▶ _Description of the task_
Isolate every line in the records below with "Image" in it.

Dataset entries
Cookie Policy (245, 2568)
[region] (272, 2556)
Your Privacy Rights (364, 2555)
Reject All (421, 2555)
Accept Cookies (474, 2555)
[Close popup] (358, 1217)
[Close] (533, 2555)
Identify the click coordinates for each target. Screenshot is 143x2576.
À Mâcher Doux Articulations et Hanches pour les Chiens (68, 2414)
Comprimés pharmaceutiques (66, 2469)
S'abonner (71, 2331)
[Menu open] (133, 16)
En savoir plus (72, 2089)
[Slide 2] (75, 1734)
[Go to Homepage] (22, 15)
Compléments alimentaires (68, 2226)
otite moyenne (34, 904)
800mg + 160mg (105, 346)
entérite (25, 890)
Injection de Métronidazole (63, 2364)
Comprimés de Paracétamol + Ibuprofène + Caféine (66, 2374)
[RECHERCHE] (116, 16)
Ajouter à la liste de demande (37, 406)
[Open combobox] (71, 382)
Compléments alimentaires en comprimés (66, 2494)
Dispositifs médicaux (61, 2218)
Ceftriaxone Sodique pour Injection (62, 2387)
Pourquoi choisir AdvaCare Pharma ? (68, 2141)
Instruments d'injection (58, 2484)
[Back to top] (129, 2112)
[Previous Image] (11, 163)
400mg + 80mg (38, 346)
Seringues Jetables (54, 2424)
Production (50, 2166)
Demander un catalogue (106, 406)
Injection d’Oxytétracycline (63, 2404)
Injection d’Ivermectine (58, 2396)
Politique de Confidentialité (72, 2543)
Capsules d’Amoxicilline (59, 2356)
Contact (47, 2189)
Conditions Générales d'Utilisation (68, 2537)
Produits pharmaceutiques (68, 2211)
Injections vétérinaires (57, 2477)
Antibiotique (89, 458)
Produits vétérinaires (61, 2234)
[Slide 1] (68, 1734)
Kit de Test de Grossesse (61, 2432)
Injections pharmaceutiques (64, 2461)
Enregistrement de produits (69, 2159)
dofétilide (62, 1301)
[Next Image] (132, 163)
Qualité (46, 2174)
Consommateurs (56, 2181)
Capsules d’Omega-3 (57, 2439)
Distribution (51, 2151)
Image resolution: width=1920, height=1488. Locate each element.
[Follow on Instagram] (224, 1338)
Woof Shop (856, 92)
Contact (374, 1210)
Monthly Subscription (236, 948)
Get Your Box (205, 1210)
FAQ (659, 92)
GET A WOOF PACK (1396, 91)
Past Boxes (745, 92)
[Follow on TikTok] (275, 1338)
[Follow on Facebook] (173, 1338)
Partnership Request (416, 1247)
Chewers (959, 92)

▶ _Worked solution_
[Previous Image] (11, 163)
[Next Image] (132, 163)
Image resolution: width=1920, height=1488. Locate each element.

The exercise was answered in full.